Anticonvulsant Properties of Procaine,Cocaine,Adiphenine and Related Structures. ∗

Summary

Five compounds—procaine hydrochloride, cocaine hydrochloride, adiphenine (Trasentine), β- (o-benzylphenoxy) -α-diethyl-amino-ethane, and Parpanit—the chemical structures of which have a dialkylaminoalkyl linked via Q, N or C to an aryl or aralkyl radical, were tested in mice for neurotoxicity and for ability to modify maximal electro-shock seizures. In addition, procaine, cocaine, and Trasentine were tested for ability to modify maximal Metrazol seizures and to prevent postictal depression (anticoma effect). For comparison, two compounds (diethylami-noethanol and Antrenyl), the chemical structures of which only partially comply with the above structural prerequisites, were tested only for neurotoxicity and for ability to modify maximal electroshock seizures. The results obtained may be summarized as follows: 1. Procaine, cocaine, and Trasentine prevent the tonic-extensor component of maximal electroshock seizures in non-toxic doses and exert an anticoma effect in doses near the toxic level.
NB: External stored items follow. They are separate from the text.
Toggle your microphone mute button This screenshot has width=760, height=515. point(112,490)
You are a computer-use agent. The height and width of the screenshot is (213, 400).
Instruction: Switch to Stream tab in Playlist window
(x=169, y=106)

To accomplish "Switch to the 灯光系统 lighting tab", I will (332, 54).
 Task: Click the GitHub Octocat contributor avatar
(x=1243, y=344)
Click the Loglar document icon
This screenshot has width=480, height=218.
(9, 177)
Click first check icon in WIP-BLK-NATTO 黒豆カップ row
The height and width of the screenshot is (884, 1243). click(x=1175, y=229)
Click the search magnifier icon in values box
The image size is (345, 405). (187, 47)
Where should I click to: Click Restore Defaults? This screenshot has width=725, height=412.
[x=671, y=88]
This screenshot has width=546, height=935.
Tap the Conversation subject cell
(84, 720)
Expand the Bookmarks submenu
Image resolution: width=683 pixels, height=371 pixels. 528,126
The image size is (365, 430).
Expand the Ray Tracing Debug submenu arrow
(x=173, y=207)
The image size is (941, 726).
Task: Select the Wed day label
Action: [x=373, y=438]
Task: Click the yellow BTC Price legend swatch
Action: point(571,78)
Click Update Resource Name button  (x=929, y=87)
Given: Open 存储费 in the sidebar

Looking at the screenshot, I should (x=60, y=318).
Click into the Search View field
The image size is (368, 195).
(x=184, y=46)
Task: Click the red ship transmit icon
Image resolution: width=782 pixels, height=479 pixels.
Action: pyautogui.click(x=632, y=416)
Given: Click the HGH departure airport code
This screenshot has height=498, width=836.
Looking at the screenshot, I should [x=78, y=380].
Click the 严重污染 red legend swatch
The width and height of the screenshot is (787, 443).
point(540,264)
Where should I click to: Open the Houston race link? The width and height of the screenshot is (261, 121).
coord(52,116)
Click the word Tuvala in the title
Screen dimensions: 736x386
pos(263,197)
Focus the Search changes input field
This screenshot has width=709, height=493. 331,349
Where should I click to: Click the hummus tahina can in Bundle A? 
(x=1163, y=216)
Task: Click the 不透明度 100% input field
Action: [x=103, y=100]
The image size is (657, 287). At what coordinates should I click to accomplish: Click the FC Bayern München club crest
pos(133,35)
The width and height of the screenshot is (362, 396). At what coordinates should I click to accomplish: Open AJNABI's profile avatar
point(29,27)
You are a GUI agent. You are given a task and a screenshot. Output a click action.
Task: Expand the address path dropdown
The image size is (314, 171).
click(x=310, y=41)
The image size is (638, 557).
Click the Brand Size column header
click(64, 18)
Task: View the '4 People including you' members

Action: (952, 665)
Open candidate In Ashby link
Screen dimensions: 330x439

All 3 agents prevent the tonic-extensor component of maximal Metrazol seizures, but only in doses which frequently synergize with the convulsant to cause death. 2. All compounds tested, the chemical structure of which contains a dialkylaminoalkyl linked via O. N or C to an aryl or aralkyl radical, were found to exhibit anticonvulsant activity. In contrast, diethylaminoethanol and Antrenyl were devoid of anticonvulsant activity. 3. The data indicate that compounds within this series share a common anticonvulsant nucleus, but further studies will be necessary precisely to characterize its structural requirements. 4. The laboratory search for congeners with less transient anticonvulsant action and higher protective index is warranted.